## START Data for processing

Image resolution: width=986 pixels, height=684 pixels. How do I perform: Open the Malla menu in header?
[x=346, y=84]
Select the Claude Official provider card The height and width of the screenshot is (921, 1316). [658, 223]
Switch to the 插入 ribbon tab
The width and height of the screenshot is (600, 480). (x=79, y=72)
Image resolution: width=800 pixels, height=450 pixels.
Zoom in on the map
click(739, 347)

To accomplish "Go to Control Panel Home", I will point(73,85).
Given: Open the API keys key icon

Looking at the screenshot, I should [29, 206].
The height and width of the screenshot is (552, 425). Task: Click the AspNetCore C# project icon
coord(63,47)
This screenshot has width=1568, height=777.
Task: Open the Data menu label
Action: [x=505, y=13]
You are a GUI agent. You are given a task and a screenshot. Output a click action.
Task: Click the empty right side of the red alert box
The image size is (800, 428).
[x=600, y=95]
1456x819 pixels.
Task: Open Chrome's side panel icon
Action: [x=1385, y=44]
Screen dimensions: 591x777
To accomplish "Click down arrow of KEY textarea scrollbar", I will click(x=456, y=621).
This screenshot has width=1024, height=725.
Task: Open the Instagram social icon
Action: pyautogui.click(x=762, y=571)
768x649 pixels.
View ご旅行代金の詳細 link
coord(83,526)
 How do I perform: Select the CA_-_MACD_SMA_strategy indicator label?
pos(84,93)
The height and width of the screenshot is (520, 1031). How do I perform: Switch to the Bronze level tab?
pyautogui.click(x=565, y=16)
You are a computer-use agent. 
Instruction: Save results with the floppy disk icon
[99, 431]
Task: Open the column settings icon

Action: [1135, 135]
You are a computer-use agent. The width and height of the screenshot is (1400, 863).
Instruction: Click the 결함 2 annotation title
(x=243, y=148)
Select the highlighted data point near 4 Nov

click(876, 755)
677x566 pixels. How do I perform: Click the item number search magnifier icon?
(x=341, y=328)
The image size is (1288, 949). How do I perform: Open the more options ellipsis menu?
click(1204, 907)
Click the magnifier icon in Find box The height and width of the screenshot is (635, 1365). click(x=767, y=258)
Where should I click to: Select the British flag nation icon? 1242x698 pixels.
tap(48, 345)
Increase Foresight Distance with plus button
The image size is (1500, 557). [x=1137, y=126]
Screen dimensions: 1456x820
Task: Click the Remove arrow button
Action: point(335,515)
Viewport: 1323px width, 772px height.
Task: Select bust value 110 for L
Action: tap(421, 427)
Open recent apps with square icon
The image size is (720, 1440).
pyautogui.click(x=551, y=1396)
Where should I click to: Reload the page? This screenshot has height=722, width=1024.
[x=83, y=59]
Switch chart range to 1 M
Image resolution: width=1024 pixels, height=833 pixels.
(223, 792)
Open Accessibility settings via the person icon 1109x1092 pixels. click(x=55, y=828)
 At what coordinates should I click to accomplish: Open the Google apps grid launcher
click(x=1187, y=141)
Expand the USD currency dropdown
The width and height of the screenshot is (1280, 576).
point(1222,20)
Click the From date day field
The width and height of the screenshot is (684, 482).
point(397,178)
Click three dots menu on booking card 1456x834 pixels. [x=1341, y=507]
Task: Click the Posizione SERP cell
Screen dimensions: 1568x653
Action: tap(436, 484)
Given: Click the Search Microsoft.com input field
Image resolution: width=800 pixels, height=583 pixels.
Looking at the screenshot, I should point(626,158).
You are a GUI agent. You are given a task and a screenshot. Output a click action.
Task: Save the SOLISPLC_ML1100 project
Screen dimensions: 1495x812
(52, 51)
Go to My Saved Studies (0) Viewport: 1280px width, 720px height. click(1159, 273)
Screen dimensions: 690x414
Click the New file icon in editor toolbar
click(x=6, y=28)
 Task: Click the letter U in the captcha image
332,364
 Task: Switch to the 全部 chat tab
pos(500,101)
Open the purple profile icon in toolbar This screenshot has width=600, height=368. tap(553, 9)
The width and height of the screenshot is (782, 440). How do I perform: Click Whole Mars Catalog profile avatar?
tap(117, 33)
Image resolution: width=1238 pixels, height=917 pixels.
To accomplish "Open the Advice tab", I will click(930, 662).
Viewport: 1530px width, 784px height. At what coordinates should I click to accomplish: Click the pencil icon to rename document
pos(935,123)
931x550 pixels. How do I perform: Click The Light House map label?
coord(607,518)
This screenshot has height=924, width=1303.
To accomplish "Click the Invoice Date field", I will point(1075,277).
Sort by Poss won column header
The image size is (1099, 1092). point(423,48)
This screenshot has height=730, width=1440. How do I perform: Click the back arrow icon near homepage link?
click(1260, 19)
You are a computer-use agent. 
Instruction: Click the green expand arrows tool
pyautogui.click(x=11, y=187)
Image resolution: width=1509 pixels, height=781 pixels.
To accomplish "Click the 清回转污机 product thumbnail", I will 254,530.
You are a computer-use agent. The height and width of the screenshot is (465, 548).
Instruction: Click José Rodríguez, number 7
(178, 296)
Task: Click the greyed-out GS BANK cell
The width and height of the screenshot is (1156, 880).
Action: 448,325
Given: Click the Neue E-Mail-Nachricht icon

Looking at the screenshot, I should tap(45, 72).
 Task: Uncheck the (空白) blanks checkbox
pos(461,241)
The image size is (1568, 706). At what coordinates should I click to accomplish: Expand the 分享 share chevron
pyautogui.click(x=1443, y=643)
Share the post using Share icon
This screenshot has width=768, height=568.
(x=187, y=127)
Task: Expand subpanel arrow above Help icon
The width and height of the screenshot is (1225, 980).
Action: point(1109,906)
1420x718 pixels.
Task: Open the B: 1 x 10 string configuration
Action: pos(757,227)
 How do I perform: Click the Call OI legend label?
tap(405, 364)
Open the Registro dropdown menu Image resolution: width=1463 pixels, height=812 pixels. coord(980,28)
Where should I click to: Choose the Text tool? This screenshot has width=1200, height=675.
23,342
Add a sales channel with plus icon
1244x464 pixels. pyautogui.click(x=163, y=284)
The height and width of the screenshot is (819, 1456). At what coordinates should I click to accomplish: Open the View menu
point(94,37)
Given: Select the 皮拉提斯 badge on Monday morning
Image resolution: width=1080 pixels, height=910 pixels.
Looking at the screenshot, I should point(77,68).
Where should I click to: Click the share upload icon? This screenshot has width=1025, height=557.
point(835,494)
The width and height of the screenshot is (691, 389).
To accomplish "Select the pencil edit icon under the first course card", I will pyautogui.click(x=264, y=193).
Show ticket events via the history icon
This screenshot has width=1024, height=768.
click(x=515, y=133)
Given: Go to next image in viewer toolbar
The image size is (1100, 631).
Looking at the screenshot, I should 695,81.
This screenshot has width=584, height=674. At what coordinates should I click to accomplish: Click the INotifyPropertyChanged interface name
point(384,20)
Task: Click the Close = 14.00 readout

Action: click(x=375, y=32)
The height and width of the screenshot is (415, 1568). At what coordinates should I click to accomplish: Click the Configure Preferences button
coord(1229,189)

## END Data for processing

What the task asks
Could you rewrite the listing, from the line containing "Add a sales channel with plus icon" up to and including the line containing "Action: click(x=375, y=32)", as a JSON list of strings with one string per line and blank lines left out?

Response for this exercise
[
  "Add a sales channel with plus icon",
  "1244x464 pixels. pyautogui.click(x=163, y=284)",
  "The height and width of the screenshot is (819, 1456). At what coordinates should I click to accomplish: Open the View menu",
  "point(94,37)",
  "Given: Select the 皮拉提斯 badge on Monday morning",
  "Image resolution: width=1080 pixels, height=910 pixels.",
  "Looking at the screenshot, I should point(77,68).",
  "Where should I click to: Click the share upload icon? This screenshot has width=1025, height=557.",
  "point(835,494)",
  "The width and height of the screenshot is (691, 389).",
  "To accomplish \"Select the pencil edit icon under the first course card\", I will pyautogui.click(x=264, y=193).",
  "Show ticket events via the history icon",
  "This screenshot has width=1024, height=768.",
  "click(x=515, y=133)",
  "Given: Go to next image in viewer toolbar",
  "The image size is (1100, 631).",
  "Looking at the screenshot, I should 695,81.",
  "This screenshot has width=584, height=674. At what coordinates should I click to accomplish: Click the INotifyPropertyChanged interface name",
  "point(384,20)",
  "Task: Click the Close = 14.00 readout",
  "Action: click(x=375, y=32)"
]